# Start of DOCUMENT SEGMENT
In our proposed network, features are solely learned through \(1\times 1\) convolutions followed by a non-linearity. Besides adding depth to the network this choice is based on the analogy of our design with CRFs, where a label compatibility function is learned to penalize the assignment of different labels to nodes with similar properties [16]. Note that in CRFs the dimensionality of signals residing on each node is limited to the number of output labels and thus the compatibility function is restricted to only learn interactions across few classes, whereas in our approach the compatibility is established between feature maps. Furthermore, the exclusive use of \(1\times 1\) convolutions would make it conceptually easy to incorporate well studied building blocks from recent deep learning literature such as dense or residual connections into our network. Instance normalization and dropout are used to stabilize training and we employ a block of two \(1\times 1\) kernels each.
3 Experiments
Our new method is evaluated in two experiments: point descriptor learning and semantic body parts segmentation. We make use of the publicly available FAUST dataset [3], which consists of 100 surface meshes of 10 different subjects, each scanned in 10 different poses. The 3D meshes have a resolution of 6890 vertices and point-wise correspondences between the shapes have been semi-automatically established for all points. As we are only interested in the scanned point clouds, we do not consider the given triangulations in our experiments. Following [4] we split the dataset in a disjoint training (subjects 1–7, 70 shapes), validation (subject 8, 10 shapes) and test set (subjects 9–10, 20 shapes).
# End of DOCUMENT SEGMENT
# Start of MATERIAL TO PROCESS
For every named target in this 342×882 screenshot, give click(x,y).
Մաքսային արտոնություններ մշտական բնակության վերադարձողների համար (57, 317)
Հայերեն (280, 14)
# End of MATERIAL TO PROCESS
# Start of MATERIAL TO PROCESS
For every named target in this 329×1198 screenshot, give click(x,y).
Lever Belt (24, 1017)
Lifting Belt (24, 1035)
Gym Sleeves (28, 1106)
# End of MATERIAL TO PROCESS
GIVEN TASK 1:
Gather every line of the listing that contains the word "this".
GIVEN TASK 2:
Extend the excerpt on the point cloud network and its FAUST experiments, starting right after its final sentence.

RIGHT ANSWER 1:
For every named target in this 342×882 screenshot, give click(x,y).
For every named target in this 329×1198 screenshot, give click(x,y).

RIGHT ANSWER 2:
3.1 Point Descriptor Learning
The random walk normalized Laplacian for all point clouds was computed using \(k=100\) nearest neighbors. We employed a four layer mkdCNN using the random walk diffusion operation with parameters \(\sigma =\{0.0125, 0.025, 0.05, 0.1, 0.125, 0.25, 0.5, 1\}\), \(t=7\) and a constant signal of ones as features on the input graph. All parameters were chosen according to automatic hyperparameter optimization on the validation set. To train the descriptors we used a triplet hinge loss function - i.e. given a point on a randomly sampled shape its normalized Euclidean distance in the descriptor space to a non-corresponding point (on another random sampled shape) should be larger by a margin (here empirically set to 0.2) than its distance to a corresponding point (on another randomly sampled shape). The descriptor dimension was set to 16. Training was performed for 50 epochs with the Adam optimizer [13] and an initial learning rate of \(10^{-4}\). For each optimization step we considered 6890 triplets. We implemented our architecture in PyTorch [21] and train a model (0.15 million free parameters) on a Nvidia GTX 1070 8 GB in around five hours. At test time the extraction of all 6890 descriptors for one shapes takes approximately 5 s. This time is dominated by the computation of the diffusion operation. Given precomputed diffusion operators our system is able to produce a throughput of 100k points per second.
Comparison of descriptor performances on the FAUST test set. For four comparison methods
and our approach
we report the cumulative match characteristic (CMC), receiver operating characteristic (ROC) and the correspondence quality, which measures the distance between matched and ground truth points on the underlying mesh of the point cloud. (Color figure online)
We compare the mkdCNN to four other spectral descriptor approaches, namely HKS [28], WKS [2], OSD [17] and LSCNN [4]. Publicly available implementations of the approaches were used and parameters (e.g. k for the computation of the graph Laplacian) optimized on the validation set.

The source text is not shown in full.